Я смотрела на Линнею и видела то, чего не видели дети: поверитель истины, человек, при котором не лгут, — поджала губы и смолчала. Она не могла его прогнать. У него была бумага от короны, а бумага в этом мире, я знала на своей шкуре, весит больше правды. Альрик коротко тронул Линнею за локоть — удерживая. Значит, и они уже бились в эту стену и знали, что силой её не взять.

Я хотела сказать, что увезу эту девочку отсюда сегодня же, что я узнаю клетку под любым чистеньким платьем, что её «образцовость» — это шрам, а не добродетель. Но я смолчала, и молчание далось мне тяжелее крика. Я научилась в плену: вырвать рычаг силой — значит сломать им того, кого держат. Вею держали мной не меньше, чем мной когда-то держали Эйдана. Один мой неверный шаг — и ей будет хуже.

— Ну вот и славно, — сказал Стейн, довольный, оглядывая нас всех — детей, меня, Сорена. — Раз уж у нас тут вышел такой живой спор об удержании, давайте обратим его в пользу. Лорд Дейн. — Он повернулся к Сорену, и улыбка его стала ещё теплее. — Вы ведь лучший в державе по части удержания опасного дара. А госпожа Кальдор полагает, что огонь не нужно придерживать. Что может быть нагляднее для деток, чем небольшой урок? Покажите им. Удержите наставницу — мягко, разумеется, для науки, — пусть дети своими глазами увидят, кто прав. Завтра. При всех. Я бы и сам хотел посмотреть, как пепел справляется с пламенем дома Кальдор. Для отчёта короне. Исключительно ради безопасности деток.

— А если лорд Дейн откажется? — спросила я. Я не выдержала.
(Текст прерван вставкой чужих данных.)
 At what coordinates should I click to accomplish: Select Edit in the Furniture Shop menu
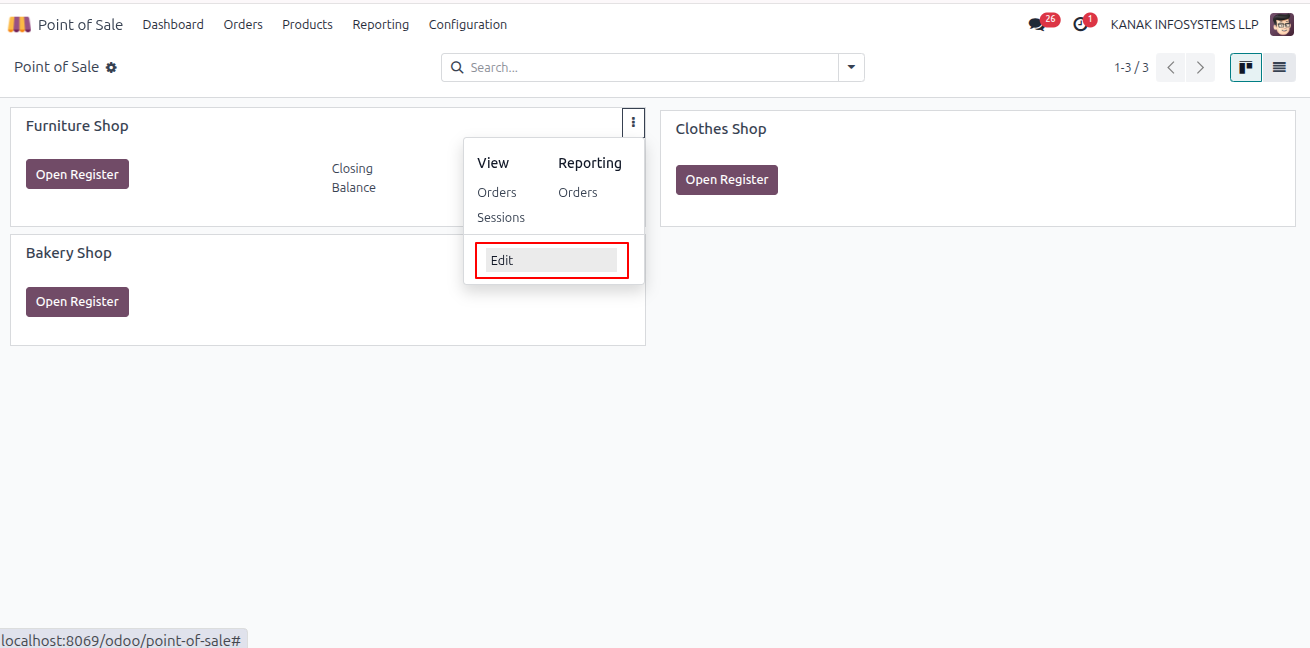(551, 260)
— Откажется придержать опасный огонь при пятнадцати детях? — Стейн развёл руками, и лицо его сделалось скорбным, как у проповедника. — Тогда я, к великому сожалению, должен буду записать в отчёте, что наставник удержания не желает удерживать. Что школа держит пепельного дракона, который не делает единственного, для чего он здесь нужен. И задуматься: а зачем он здесь нужен на самом деле? Что он тут, при детях, делает, если не своё прямое дело? — Он повернулся к Сорену, и в добрых его глазах на самое дно мелькнул холод сборщика, проверяющего товар. — Но вы ведь не откажетесь, лорд. Вы слишком умны, чтобы дать мне повод задавать такие вопросы.
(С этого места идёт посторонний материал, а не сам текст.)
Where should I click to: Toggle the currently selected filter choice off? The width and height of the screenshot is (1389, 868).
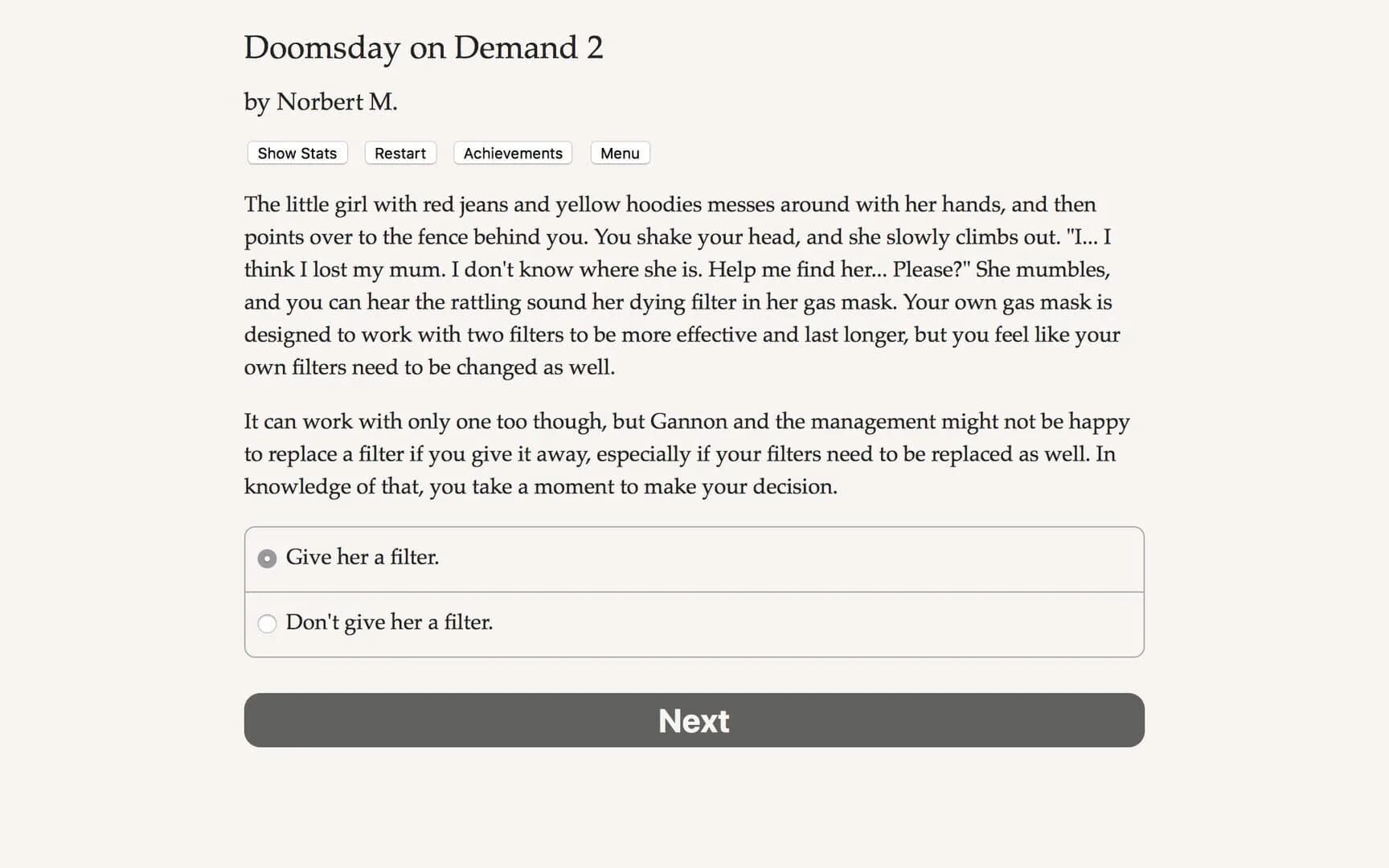click(x=267, y=557)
Он улыбался Сорену. Он улыбался мне. Он улыбался детям. И книгу учёта он прижимал к груди нежно, как прижимают младенца.

А Сорен Дейн смотрел на меня через весь учебный круг, и его серое закрытое лицо медленно делалось ещё серее, и я поняла, что человек, который этой ночью загородил собой запертую дверь, завтра при всех должен будет придушить мой огонь у меня в руках — или отказаться и выдать, что ему есть что прятать.

Глава 3. Верная зола


К полудню следующего дня я знала про Сорена Дейна одно: он умел проигрывать так, что было непонятно, проиграл ли он.

Демонстрацию Стейн обставил, как обставляют казнь под видом праздника. Детей рассадили в учебном круге. Попечители стояли поодаль — Линнея с закаменевшим лицом, Альрик рядом, тёмный и тихий. Стейн устроился на принесённой скамеечке, раскрыл на коленях книгу учёта и обмакнул перо, готовый записывать. Вея сидела у его ног, прямая, с надетой улыбкой.

— Не бойтесь, детки, — сказал он ласково. — Сейчас вы увидите, что бывает, когда взрослые умеют держать огонь в руках. Это не страшно. Это порядок.

Меня вывели в середину круга, как выводили когда-то на смотр послушниц. Тело вспомнило всё разом: как стоять, опустив глаза, как не дрожать видимо. Я подняла глаза. Я больше не послушница.

— Госпожа Кальдор, — сказал Сорен, выходя напротив. — Зажгите огонь. Любой. Я придержу. Будет неприятно. Простите.

Это «простите» он сказал так тихо, что услышала только я. И в его сером лице, закрытом для всех, для меня одной приоткрылась щель — и за щелью был не палач, любующийся властью, а человек, которого заставили делать то, что он ненавидит. Я узнала это выражение. Я носила его двенадцать лет.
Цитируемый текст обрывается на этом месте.